Keep your heart with all vigilance,

for from it flow the springs of life.

To the Ordinary Teacher

This is to the ordinary teacher. The ordinary teacher who can't tell constructivism from behaviourism; who can't discern assessment of learning from assessment for learning; who thinks PowerPoint is an effective use of technology in learning; who still struggles to understand the nuances of knowing and understanding.

I'm sorry.

I'm sorry for looking at your word-chocked slides with disdain. For ridiculing your worksheets because the font was 'so cheesy'. For criticising your drill and practice classes as outdated and oppressive. For treating with contempt your pedagogy as traditional and backward. For criticising your focus on test results because for all that hullaballoo, recruiters and employers still care about them.

I salute your perseverance. As you watch those with no heart nor skill surge past because of their talents in administration; as you watch students disconnect because you can't capture or engage like the teacher next door; while others comment and criticise the rightness or wrongness of your methods, all you do is persevere to walk beside and sometimes carry your students there. 

I commend your sincere, authentic love and care for students. Each day, you give the best of your knowledge and strength in the hope that it will somehow someday make a difference. Students come and go, and some never see the value of what you do. Of those who see, only a few return to say their thanks. Yet each year, you step into a new class ready to give your all.

But this is not permission nor validation, to remain as you are; to snub at administrators, researchers and intellectuals; to resist change and fear failure; to hide behind tests with the excuse that results are all that matters; to lead unbalanced lives saying  'it's all about the students.' We teach who we are and students will and forever need teachers who are whole in heart, body and mind to emulate.
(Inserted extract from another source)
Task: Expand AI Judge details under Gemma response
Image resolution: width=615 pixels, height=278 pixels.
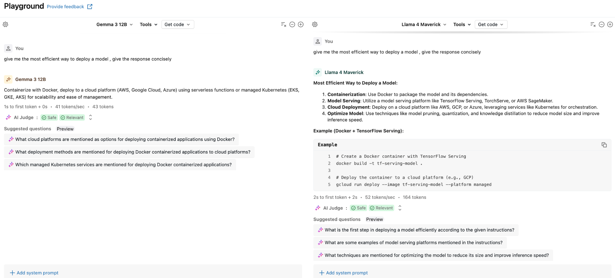Action: 90,118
If we truly care and love what we do. Then no matter our age, no matter the difficulty, no matter our experience, no matter our expertise, we must all strive to excel in our craft and profession. To read, to listen, to learn. In the end, it is through skill and knowledge that we achieve. Intention alone, no matter how noble, is insufficient.

Heart, head, hands. Without hands, nothing is achieved. Without the head, no plans made. Without the heart, achievements and plans remain hollow. Therefore, read regularly to feed your mind; connect openly to grow your heart; rest regularly to restore the body. 

Who am I? I am you. Who are you? You are me. Any teacher who has walked the journey long enough would have been both I and You at one point or another. In the end, it's having the wisdom to understand that we teach who we are, and the humility to accept that who we are is never good enough.